Si l'inhalation est importante elle peut provoquer une dépression respiratoire voire un malaise, de violentes céphalées, une altération de l'acuité visuelle (réversible) et endommager les cloisons nasales. Des troubles sanguins peuvent aussi être présents notamment une hémolyse aiguë provoquant une insuffisance rénale aiguë et une acidose métabolique. Cette insuffisance peut devenir chronique en cas d'utilisation continue. En cas de consommation régulière des anémies graves, des troubles de l'érection, des érythèmes et/ou tuméfactions du visage ainsi que des croûtes au niveau des muqueuses nasales et labiales par brûlures appelées « poppers dermatitis » peuvent se manifester. Dans de rares cas de surdosage, des décès ont déjà été constatés à cause d'une hypoxie tissulaire pouvant entraîner une dyspnée, une douleur angineuse, des convulsions et parfois même un coma.

Il engendre aussi des risques secondaires consécutifs à l'euphorie et à la desinhibition déclenchés. Il est notamment utilisé au cours des rapports sexuels car il augmente la durée de l'érection, amplifie la sensation d'orgasme et retarde l'éjaculation. Mais la sensation de bien-être qu'il procure fait souvent oublier de prendre des précautions et favorise les comportements sexuels à risque.
Il faut aussi noter que les poppers sont souvent ingérés avec d'autres substances (alcool, drogues psychoactives...) ce qui accroît d'autant plus les risques. Notamment si l'utilisateur fait un malaise et tombe, les lésions engendrées par la chute peuvent avoir de lourdes connaissances. Heureusement le poppers n'entraîne ni dépendance physique ni syndrome de sevrage en cas d'arrêt. Cependant une dépendance psychique liée à la sexualité peut apparaître : l'impression de ne plus pouvoir avoir de rapports sexuels sans ce « dopant ». Il faut être prudent avec ce genre d'utilisateur cherchant à augmenter leurs performances sexuelles indéfiniment car la prise conjuguée de Viagra et de poppers peut être fatale par arrêt cardiaque.

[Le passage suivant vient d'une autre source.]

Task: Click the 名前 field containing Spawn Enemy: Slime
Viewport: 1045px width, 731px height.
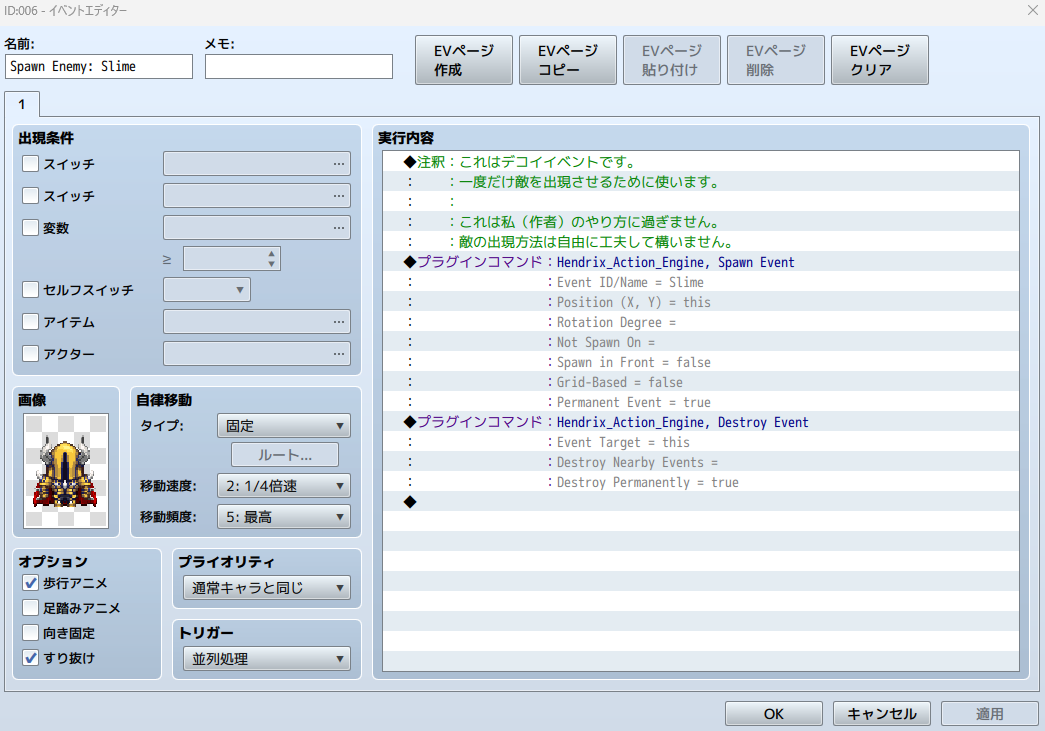Action: pyautogui.click(x=98, y=67)
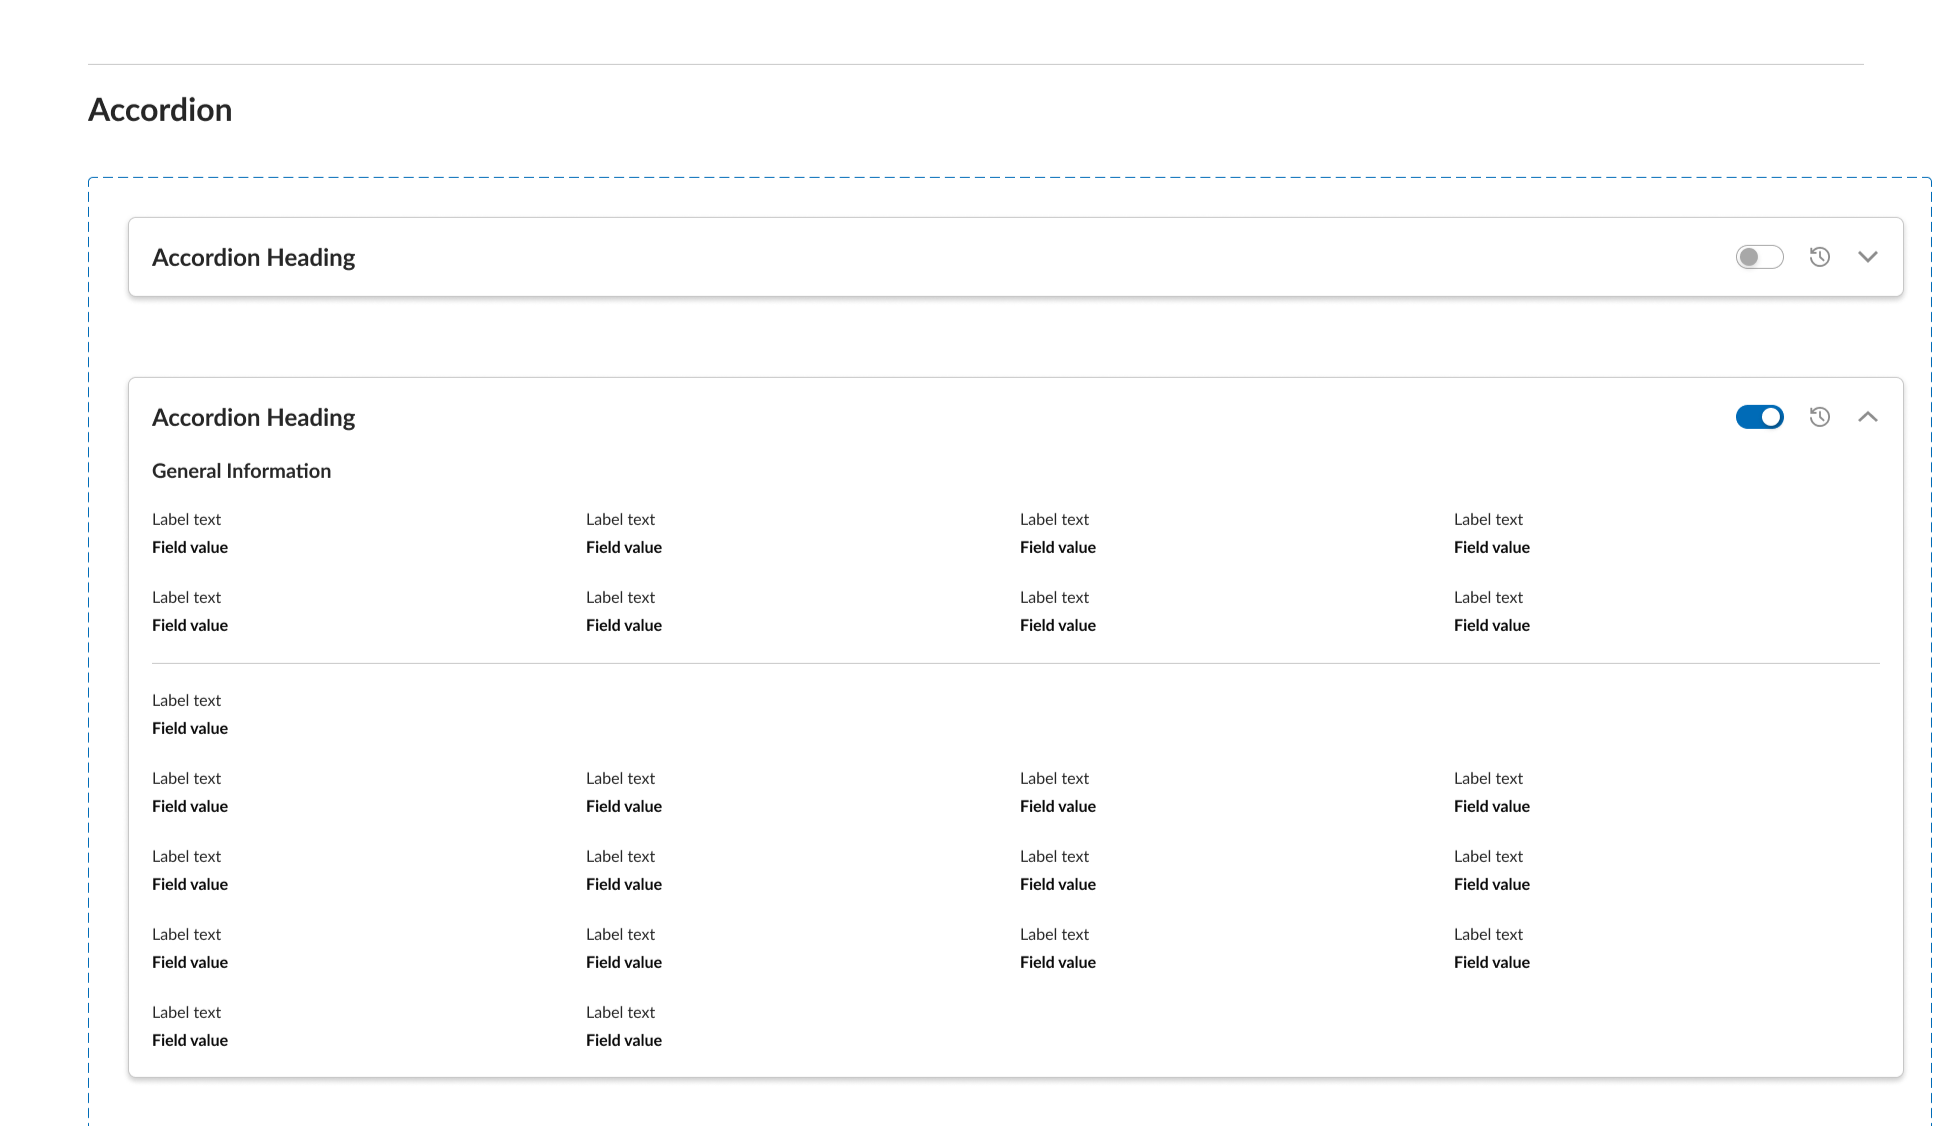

Le poppers est une substance très inflammable à manier avec précaution car il peut facilement causer des brûlures. En raison de sa volatilité, il est difficile d'évaluer la relation dose-effet et il ne fait pas l'objet de dépistage.

L'ANSM rappelle aux praticiens que le signalement des effets néfastes du poppers sont souvent méconnus et donc sous-signalés. La procédure à suivre en cas d'abus ou de dépendance détectée est la notification au CEIP (centre d’évaluation et d’information sur la pharmacodépendance). Si une intoxication est mise en évidence le signalement s'effectue auprès du CAPTV (centre antipoison et de toxovigilance). Même si les dangers semblent faibles comparés à d'autres drogues, il touche un public large et jeune et ses effets sont réels.